Between the first edition of Frankenstein in 1818 and the second in 1831, the first volume of Charles Lyell’s Principles of Geology (1830) was published, dramatically increasing the age of the Earth.  The new geologists were industriously rooting reptilian bones out of the mud; extinct monsters brought back to life.

The idea of Frankenstein’s creature leaps into the science fictional future of artificial life.  It is the nature of life itself that is under the microscope, the quest to unravel the agency through which dead matter is given the vital spark of life.

Less than ten years after Frankenstein came the Burke and Hare murders.  The 19th century saw science rapidly develop our understanding of human anatomy.  But before 1832, there was a lacking lawful supply of cadavers for the study of anatomy in British medical schools, such as the one at Edinburgh. As medicine began to blossom, demand mushroomed.

But there was a problem.  The only legal supply of cadavers – the bodies of executed criminals – was falling, due to a sharp reduction in the execution rate.  This state of affairs attracted criminals willing to get cadavers by any means.

The Burke and Hare killings (also known as the West Port murders) were committed in Edinburgh, between 1827 and 1828 by William Burke and William Hare.  Understanding the economic principle of supply and demand, Burke and Hare made their victims insensible with drink, smothered them, and then sold the still-warm corpses of their 17 victims to the Edinburgh Medical College for dissection. Their principal customer was Professor Robert Knox.  Understandably, the activities of body-snatchers (aka resurrectionists) gave rise to public fear and revulsion.

In 1967, the same year that Professor Christiaan Barnard made the first successful human-to-human heart transplant at Groote Schuur Hospital, Capetown, South Africa, author Larry Niven invented the fictional crime of organlegging in The Jigsaw Man.  A portmanteau of the words ‘organ’ and ‘bootlegging’, and meaning the piracy and smuggling of organs, Niven’s vision was of a future where the transplant of any organ was medically possible.

In theory, organ banks could be used to extend life indefinitely. In Niven’s ‘reality’, this proved tricky.

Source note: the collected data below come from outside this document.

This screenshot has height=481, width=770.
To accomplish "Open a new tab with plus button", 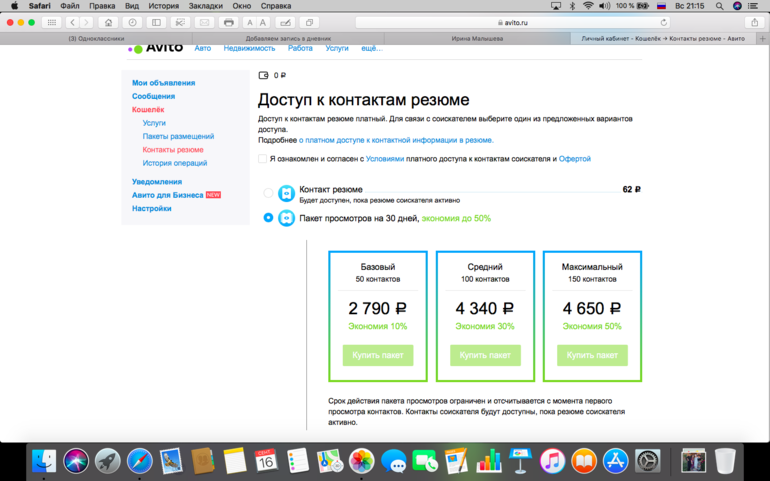I will pyautogui.click(x=763, y=38).
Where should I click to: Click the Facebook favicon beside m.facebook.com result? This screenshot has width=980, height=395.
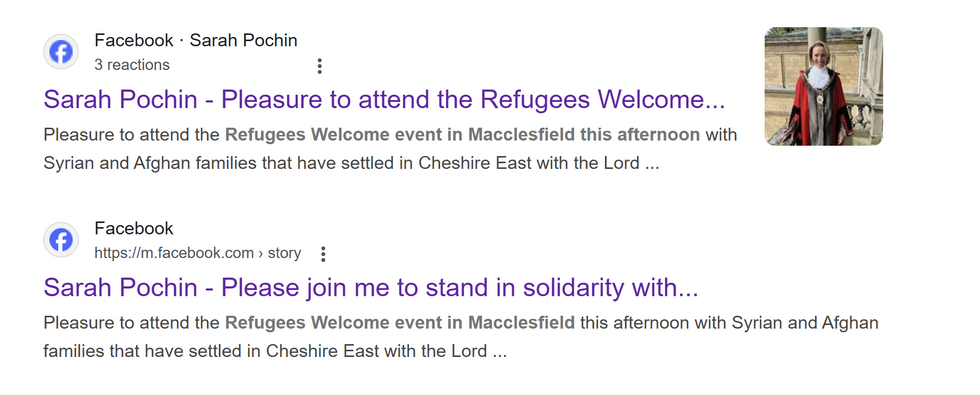point(61,240)
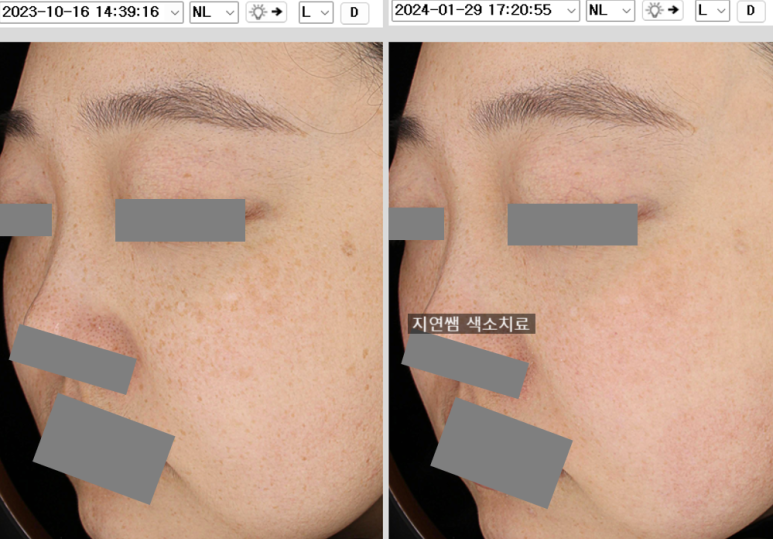Open the 2024-01-29 17:20:55 date dropdown

[x=485, y=11]
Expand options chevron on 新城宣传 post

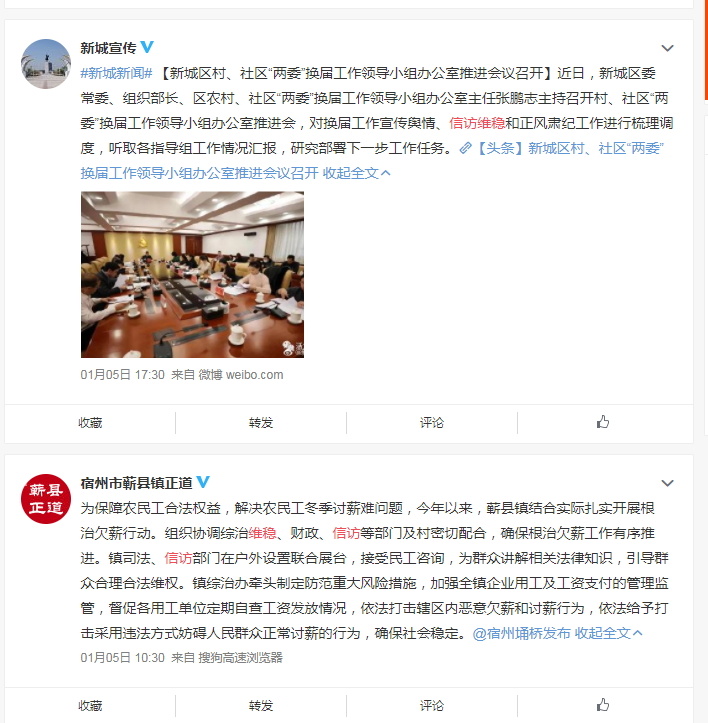coord(667,48)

To maintain communal organ banks, donors are needed.  But when the death rate is reduced (via the organ banks), the number of donors decreases; another problem of supply and demand.  The system is fundamentally flawed.

In the real world, organ theft is the stuff of urban legend.  However, BBC reports in 2006 suggested that the sale of organs taken from executed death row inmates appears to be thriving in China.  One associated hospital said it could provide a liver at a cost of £50,000.

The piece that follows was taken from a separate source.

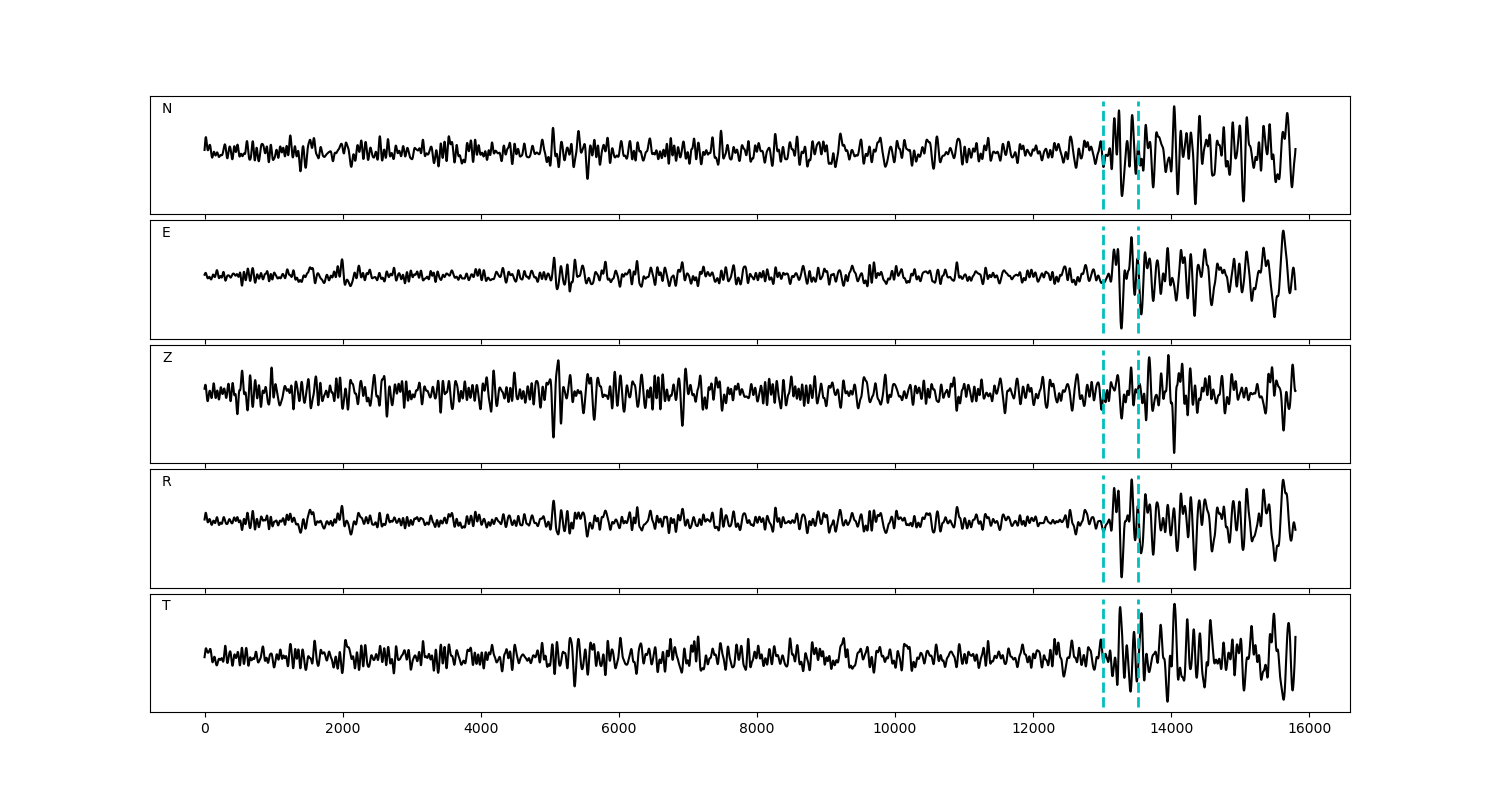Click the 0 tick label on x-axis
The width and height of the screenshot is (1500, 800).
click(205, 730)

Michael Marshall Smith’s Spares (1996) foresees a future where ‘Farms’ of clones (spares) are kept as the ultimate insurance policy of the rich and powerful.  Lose an eye, limb or bollock, no problem.  Money talks.  Your body double is mutilated, and you get your replacement part.

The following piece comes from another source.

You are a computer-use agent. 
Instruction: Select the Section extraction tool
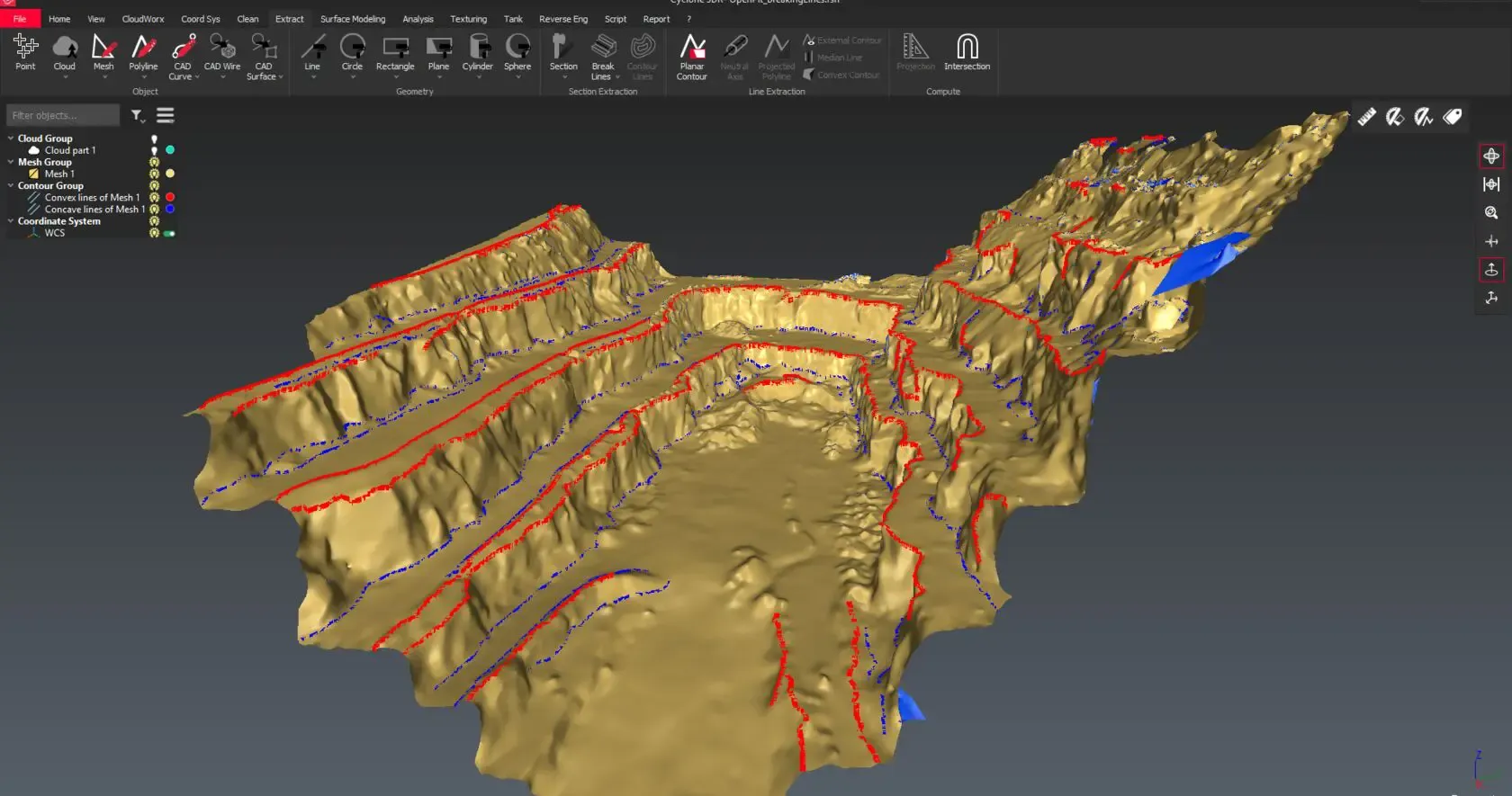coord(563,53)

Smith’s book bears an uncanny resemblance to Michael Bay’s movie, The Island (2005).  It is 2019.  Most of the outside world has been contaminated.  A community of people, rescued from the toxic environment, believe they are living in a utopic, isolated colony.  The reality is darker still.  The colonists are actually clones.  Walking and talking spares, whose sole purpose is to provide medical insurance for their celebrity sponsors.